▶ [TEXT SECTION]:
Microfinance institutions in India face a number of risk management issues. The most common issues include Increased competition, operational risk and managerial inability (due to broad geographical presence), a lack of awareness of risk management, a lack of board member participation, and a poor management response to internal fraud are all common issues[3]. There are several elements that contribute to such issues, including government policies, economic and environmental considerations, and political dynamics.
Microfinance institutions in rural areas of the country have operating risks because they are frequently separated from their main branch. When there is no direct supervision, the organization’s employees are more prone to engage in fraudulent activities. Furthermore, there is less motivation to devote to client pleasure, resulting in inadequate repayment methods and increased debts for the MFI. Furthermore, being present in such isolated areas can lead to pressure from local political parties to take unfavourable acts, such as cancelling loans or penalties. Along with that, the Andhra Pradesh crisis in the Microfinance industry affected the whole system of Microfinance creating political upheaval in the state. If the absence of managerial skills, particularly in risk management, persists, microfinance institutions would suffer the brunt of such a crisis much more. There is a clear need to build a framework to reduce risks and capitalise on possibilities that may present themselves to these microfinance firms.

▶ [INFORMATION PROVIDED]:
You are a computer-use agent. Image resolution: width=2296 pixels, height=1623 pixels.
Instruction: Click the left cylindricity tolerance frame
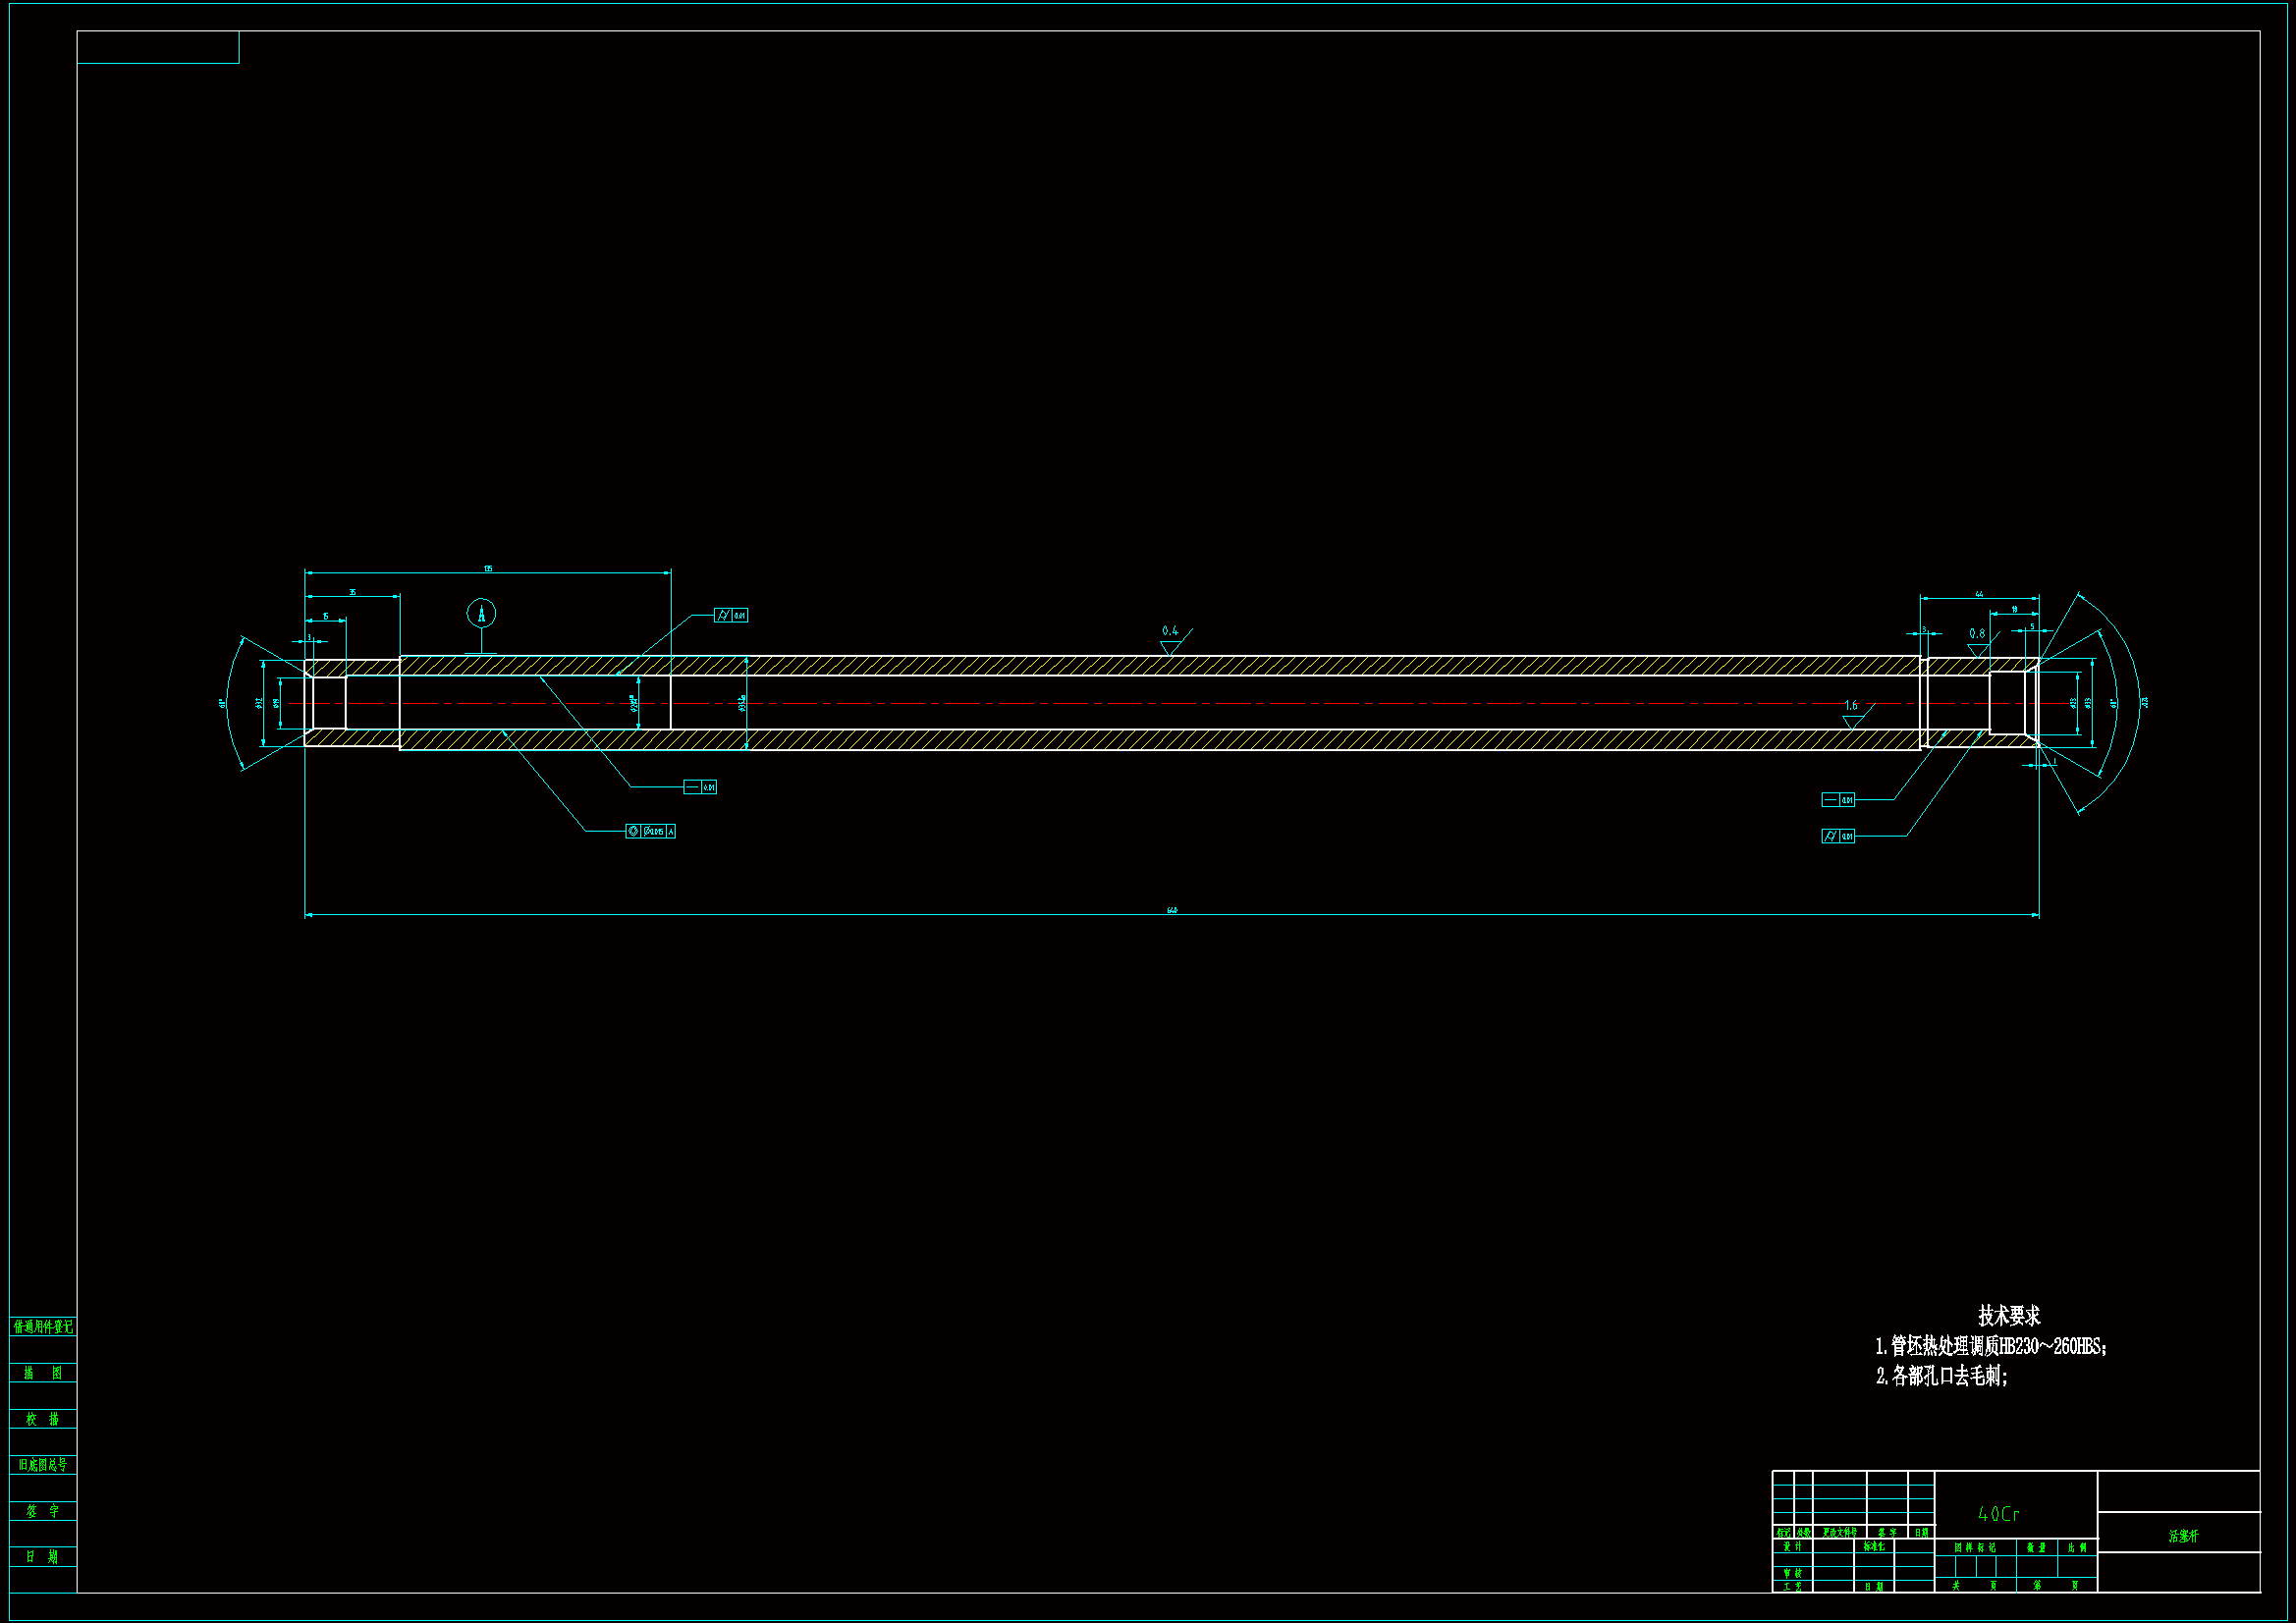point(731,615)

▶ [EXERCISE TASKS]:
(A) Answer these questions about the text on microfinance risk in India, one answer per line, marked (i), (ii) and (iii):
(i) Which elements does the text name as contributing to the risk management issues?
(ii) Why do microfinance institutions in rural areas have operating risks?
(iii) What unfavorable acts might local political parties pressure these institutions to take?
(B) Summarize the text on microfinance risk in India in two sentences.
(C) Continue the text on microfinance risk in India from the point where it stops.

▶ [SOLVED PROBLEMS]:
(A)
(i) Government policies, economic and environmental considerations, and political dynamics.
(ii) They are frequently separated from their main branch.
(iii) Cancelling loans or penalties.

(B) Microfinance institutions in India face risk management issues such as increased competition, operational risk, a lack of risk awareness, limited board participation, and poor management responses to internal fraud, with government policies, economic and environmental considerations, and political dynamics contributing to them. Rural institutions far from their main branches face fraud, inadequate repayment, and local political pressure, so the text calls for a framework to reduce risks and capitalize on opportunities.

(C)
According to a survey by the World Bank, 1.4 billion people in developing nations live on less than $1.25 per day. As a result, one of the key millennium development goals announced by the United Nations in 2008 is to eliminate poverty by 2015.[4]
Conclusion
Microfinance has the potential to significantly improve the poor’s level of living. The provision of financial services has a significant impact on any country’s economic progress. Microfinance refers to a wide range of financial services provided to the poor and low-income population, including deposits, loans, payment services, money transfers, insurance, savings, and microcredit. An economy’s investment potential is aided by a well-developed financial system. The Indian microfinance business model’s strength and long-term viability stem from the fact that it addresses a vast unmet need for financial inclusion. Because of the enormous number of Indians who are now unbanked and the country’s diverse geography, the microfinance sector has a lot of room to grow.
References:
[1] Taskforce on Supportive Policy and Regulatory Framework for Microfinance (NABARD).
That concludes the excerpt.